PROBLEMS>
1/ Answer these about the shotgun scopes thread:
(a) What reading-vision correction did TheKing have at age 48?
(b) What scope is on H2O Mellon's Marlin Slugster?
(c) What kind of sight is on H2O Mellon's crossbow?
2/ Can you reproduce the part of the shotgun scopes thread between "Because I am" and "up and down.", inclusive?

>> BEGIN SELECTED PASSAGE

# Shotgun Scopes



## TheKing (Apr 15, 2004)

Started this one because of a question in another thread.
The question was "Why do you need a scope on a shotgun?"
Ans.
Because I am old.  
Really.... My reading vision began going bad at age 40 and now it is about a correction of 3.0 at age 48. And since then, my distance vision deteriorated as well. So now I have bifocals with a fair bit of both short and long range correction. 

So, when I look down the rifle sights with the naked eye, I can't focus at all on either the deer or the sight pin. And when I put my glasses on, I can either see the deer or the sight pin....depending on which part of the eye glasses I am looking through. And it doesn't work to try and bob your head up and down.

Scopes solve this problem for me. The reticle is in focus and so is the deer after it is adjusted. I have my aim back.....maybe better than in my youth. I don't really understand how it works, but it works great. My crossbow has to have one also.

Without it, no chance at all. I don't know if it just the reading vision thing (age), or whether it applies to near-sighted and farsighted conditions as well.


----------



## H2O Mellon (Apr 5, 2004)

I have my crossbow scopes, although its w/ a red dot, but also have both my deer guns scopes. My Ruger .454 is scopes w/ a Buris 1.5-2.5, my Marlin Slugster is scoped w/ a Buschell 1.5-4.


----------



## Shortdrift (Apr 5, 2004)

>> END SELECTED PASSAGE
>> BEGIN SOURCE EXCERPT

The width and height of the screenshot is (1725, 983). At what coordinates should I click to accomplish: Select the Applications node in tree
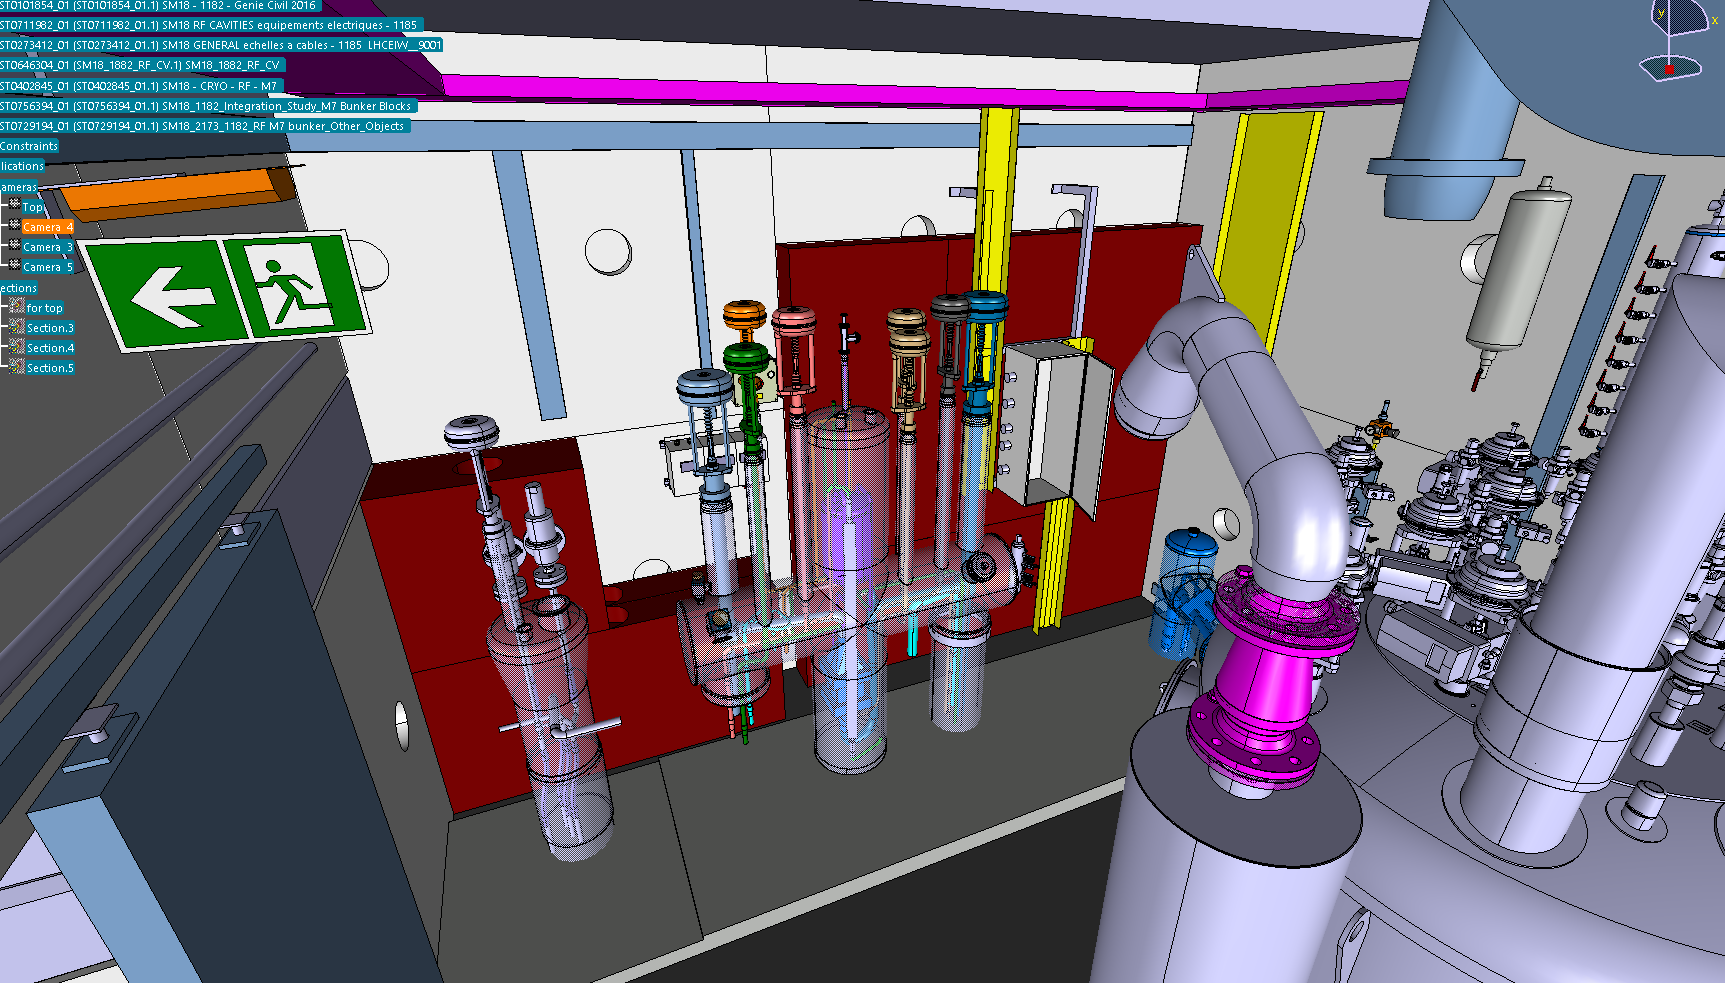coord(23,166)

>> END SOURCE EXCERPT

ANSWERS TO THE EXERCISE>
1/
(a) About 3.0.
(b) A Buschell 1.5-4.
(c) A red dot.

2/
Because I am old.  
Really.... My reading vision began going bad at age 40 and now it is about a correction of 3.0 at age 48. And since then, my distance vision deteriorated as well. So now I have bifocals with a fair bit of both short and long range correction. 

So, when I look down the rifle sights with the naked eye, I can't focus at all on either the deer or the sight pin. And when I put my glasses on, I can either see the deer or the sight pin....depending on which part of the eye glasses I am looking through. And it doesn't work to try and bob your head up and down.